● **Exercise goal**
Going down the data below, set down exactly the line with "Instruction: Toggle the 1y zoom range option" and each line after it through the line with "396x411 pixels."; no other lines.

● **Provided entries**
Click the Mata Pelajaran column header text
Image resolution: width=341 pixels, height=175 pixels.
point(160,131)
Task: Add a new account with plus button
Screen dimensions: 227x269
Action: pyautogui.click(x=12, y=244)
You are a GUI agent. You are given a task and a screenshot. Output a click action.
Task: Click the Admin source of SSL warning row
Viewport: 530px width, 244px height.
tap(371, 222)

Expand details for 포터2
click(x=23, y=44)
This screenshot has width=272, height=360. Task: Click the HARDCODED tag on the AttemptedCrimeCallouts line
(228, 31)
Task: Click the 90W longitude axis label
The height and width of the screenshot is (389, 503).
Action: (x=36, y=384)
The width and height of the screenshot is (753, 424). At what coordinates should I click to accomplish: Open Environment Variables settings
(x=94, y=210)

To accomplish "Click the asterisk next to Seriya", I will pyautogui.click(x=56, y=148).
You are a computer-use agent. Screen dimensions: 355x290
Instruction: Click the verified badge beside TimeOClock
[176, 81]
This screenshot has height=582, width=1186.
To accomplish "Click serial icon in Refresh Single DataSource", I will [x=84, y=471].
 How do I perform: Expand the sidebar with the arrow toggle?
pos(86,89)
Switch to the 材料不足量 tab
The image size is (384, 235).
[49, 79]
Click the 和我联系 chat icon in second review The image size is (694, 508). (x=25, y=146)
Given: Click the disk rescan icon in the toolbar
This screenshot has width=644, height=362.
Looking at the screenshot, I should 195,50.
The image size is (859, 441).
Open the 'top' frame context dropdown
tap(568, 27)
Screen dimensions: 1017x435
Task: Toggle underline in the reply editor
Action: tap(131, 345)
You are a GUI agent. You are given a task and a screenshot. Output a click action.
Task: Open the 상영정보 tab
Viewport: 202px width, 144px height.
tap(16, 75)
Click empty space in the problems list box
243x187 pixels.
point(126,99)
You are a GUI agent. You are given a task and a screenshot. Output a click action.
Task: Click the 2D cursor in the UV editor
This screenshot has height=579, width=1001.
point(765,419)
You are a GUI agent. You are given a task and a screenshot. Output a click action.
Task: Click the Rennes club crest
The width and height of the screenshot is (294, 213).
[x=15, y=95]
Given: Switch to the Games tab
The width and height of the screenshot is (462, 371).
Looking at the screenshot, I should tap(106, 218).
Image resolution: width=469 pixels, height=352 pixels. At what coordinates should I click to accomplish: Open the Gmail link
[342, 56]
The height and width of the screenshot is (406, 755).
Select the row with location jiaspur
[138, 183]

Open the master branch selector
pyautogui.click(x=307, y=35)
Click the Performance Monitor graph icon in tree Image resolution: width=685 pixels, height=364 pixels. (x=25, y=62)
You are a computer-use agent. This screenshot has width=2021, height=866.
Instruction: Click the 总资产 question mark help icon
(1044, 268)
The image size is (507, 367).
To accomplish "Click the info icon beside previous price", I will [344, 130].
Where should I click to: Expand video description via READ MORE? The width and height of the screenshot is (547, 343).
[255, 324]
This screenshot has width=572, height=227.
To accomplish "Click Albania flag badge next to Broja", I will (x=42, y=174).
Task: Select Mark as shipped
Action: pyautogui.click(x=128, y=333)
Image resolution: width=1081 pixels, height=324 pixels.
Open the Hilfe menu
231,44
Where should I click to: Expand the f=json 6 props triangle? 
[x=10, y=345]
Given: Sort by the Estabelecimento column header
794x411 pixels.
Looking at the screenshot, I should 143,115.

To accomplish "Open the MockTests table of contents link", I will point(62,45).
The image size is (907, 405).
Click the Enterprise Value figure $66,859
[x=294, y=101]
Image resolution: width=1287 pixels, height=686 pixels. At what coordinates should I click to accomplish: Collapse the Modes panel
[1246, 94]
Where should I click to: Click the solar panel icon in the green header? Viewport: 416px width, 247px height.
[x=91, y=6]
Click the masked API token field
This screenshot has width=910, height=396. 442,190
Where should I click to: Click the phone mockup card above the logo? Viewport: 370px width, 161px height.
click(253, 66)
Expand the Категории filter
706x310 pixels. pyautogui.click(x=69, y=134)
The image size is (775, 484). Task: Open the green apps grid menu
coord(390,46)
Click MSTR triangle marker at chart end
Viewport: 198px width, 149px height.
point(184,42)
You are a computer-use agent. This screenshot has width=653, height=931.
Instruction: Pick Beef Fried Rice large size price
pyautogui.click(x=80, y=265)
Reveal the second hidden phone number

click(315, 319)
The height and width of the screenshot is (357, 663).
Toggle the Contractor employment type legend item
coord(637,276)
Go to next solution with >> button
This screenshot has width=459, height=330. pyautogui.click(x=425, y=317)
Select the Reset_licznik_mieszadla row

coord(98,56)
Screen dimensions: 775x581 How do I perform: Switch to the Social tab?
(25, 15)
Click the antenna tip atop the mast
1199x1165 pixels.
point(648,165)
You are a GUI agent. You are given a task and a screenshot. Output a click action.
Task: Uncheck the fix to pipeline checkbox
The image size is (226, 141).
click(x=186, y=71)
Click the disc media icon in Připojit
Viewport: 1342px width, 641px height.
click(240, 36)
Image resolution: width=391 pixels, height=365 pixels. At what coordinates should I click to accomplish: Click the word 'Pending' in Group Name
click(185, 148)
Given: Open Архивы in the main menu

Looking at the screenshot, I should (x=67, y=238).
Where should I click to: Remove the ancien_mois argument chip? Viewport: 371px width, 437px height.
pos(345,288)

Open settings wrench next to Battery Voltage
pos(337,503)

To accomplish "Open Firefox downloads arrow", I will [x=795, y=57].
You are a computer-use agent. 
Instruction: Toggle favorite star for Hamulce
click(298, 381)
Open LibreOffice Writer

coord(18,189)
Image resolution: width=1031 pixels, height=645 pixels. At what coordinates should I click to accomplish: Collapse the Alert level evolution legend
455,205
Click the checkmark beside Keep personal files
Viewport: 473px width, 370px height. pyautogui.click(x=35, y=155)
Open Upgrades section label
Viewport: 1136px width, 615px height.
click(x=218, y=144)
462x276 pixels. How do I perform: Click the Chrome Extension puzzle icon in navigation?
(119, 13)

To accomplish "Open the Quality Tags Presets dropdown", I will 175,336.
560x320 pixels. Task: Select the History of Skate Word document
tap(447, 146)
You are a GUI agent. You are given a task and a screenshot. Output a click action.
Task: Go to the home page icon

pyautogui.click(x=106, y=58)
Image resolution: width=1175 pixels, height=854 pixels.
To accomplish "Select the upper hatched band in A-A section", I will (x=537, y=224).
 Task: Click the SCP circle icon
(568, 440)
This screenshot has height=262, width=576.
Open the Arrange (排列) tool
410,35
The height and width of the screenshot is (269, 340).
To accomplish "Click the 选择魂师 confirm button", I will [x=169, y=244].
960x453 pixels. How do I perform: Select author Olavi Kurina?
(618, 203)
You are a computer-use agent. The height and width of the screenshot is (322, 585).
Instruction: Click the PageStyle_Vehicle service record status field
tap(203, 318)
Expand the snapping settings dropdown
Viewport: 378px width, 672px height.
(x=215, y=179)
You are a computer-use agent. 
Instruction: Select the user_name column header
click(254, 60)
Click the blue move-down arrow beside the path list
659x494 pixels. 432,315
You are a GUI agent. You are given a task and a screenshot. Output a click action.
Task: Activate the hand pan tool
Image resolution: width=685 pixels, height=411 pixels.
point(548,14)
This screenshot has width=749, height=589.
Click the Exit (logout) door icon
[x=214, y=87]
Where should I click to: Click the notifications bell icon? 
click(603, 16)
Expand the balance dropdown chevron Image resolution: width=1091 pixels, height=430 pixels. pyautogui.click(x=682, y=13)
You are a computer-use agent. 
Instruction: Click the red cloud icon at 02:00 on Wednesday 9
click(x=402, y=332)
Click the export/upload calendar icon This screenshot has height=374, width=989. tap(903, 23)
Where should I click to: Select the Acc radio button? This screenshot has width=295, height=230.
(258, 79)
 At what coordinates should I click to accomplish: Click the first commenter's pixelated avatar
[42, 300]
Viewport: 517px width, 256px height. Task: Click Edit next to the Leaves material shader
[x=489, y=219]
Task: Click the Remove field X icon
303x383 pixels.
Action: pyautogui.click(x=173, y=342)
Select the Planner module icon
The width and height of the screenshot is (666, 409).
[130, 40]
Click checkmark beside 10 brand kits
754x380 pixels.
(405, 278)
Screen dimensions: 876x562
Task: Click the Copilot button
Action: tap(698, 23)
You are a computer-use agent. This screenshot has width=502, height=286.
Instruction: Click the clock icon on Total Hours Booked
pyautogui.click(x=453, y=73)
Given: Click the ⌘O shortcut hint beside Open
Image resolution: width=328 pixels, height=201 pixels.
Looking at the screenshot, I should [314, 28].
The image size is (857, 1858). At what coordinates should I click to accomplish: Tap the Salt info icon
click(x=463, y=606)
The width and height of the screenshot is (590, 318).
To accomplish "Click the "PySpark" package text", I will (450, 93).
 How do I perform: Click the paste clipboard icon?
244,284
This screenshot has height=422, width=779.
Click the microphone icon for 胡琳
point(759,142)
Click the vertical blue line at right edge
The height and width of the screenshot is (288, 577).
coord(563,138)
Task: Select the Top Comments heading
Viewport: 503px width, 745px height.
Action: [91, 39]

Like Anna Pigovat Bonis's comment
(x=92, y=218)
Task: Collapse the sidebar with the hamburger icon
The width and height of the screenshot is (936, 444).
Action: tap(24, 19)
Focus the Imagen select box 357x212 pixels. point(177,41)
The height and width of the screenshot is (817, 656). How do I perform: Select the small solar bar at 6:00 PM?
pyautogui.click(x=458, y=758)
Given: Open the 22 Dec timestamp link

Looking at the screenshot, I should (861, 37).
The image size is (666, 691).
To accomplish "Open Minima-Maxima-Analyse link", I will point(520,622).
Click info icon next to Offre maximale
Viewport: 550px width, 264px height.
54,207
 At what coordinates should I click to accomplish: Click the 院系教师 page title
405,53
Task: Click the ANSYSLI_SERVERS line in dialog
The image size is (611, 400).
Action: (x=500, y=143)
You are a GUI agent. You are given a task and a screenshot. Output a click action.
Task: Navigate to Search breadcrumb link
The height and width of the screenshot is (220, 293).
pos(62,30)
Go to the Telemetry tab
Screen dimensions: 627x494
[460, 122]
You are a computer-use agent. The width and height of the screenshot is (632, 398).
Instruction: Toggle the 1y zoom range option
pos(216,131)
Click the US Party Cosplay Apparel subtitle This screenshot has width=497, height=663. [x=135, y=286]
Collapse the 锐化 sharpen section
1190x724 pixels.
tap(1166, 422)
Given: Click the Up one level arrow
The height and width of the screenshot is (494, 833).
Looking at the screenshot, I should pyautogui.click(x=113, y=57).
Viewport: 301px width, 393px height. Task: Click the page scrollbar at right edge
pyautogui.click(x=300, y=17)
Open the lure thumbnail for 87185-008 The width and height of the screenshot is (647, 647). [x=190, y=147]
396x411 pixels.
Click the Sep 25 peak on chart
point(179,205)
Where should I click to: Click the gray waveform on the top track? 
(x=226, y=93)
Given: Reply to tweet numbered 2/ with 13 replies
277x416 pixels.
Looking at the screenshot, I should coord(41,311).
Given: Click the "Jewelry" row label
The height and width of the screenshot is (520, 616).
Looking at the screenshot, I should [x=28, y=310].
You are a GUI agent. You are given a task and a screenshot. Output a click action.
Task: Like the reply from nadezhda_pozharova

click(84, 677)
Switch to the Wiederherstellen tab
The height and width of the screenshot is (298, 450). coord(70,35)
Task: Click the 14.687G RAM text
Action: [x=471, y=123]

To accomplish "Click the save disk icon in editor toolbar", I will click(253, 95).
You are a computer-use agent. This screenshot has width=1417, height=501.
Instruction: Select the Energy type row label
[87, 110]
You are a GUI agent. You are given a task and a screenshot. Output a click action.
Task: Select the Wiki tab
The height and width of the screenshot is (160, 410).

● **Response area**
Instruction: Toggle the 1y zoom range option
pos(216,131)
Click the US Party Cosplay Apparel subtitle This screenshot has width=497, height=663. [x=135, y=286]
Collapse the 锐化 sharpen section
1190x724 pixels.
tap(1166, 422)
Given: Click the Up one level arrow
The height and width of the screenshot is (494, 833).
Looking at the screenshot, I should pyautogui.click(x=113, y=57).
Viewport: 301px width, 393px height. Task: Click the page scrollbar at right edge
pyautogui.click(x=300, y=17)
Open the lure thumbnail for 87185-008 The width and height of the screenshot is (647, 647). [x=190, y=147]
396x411 pixels.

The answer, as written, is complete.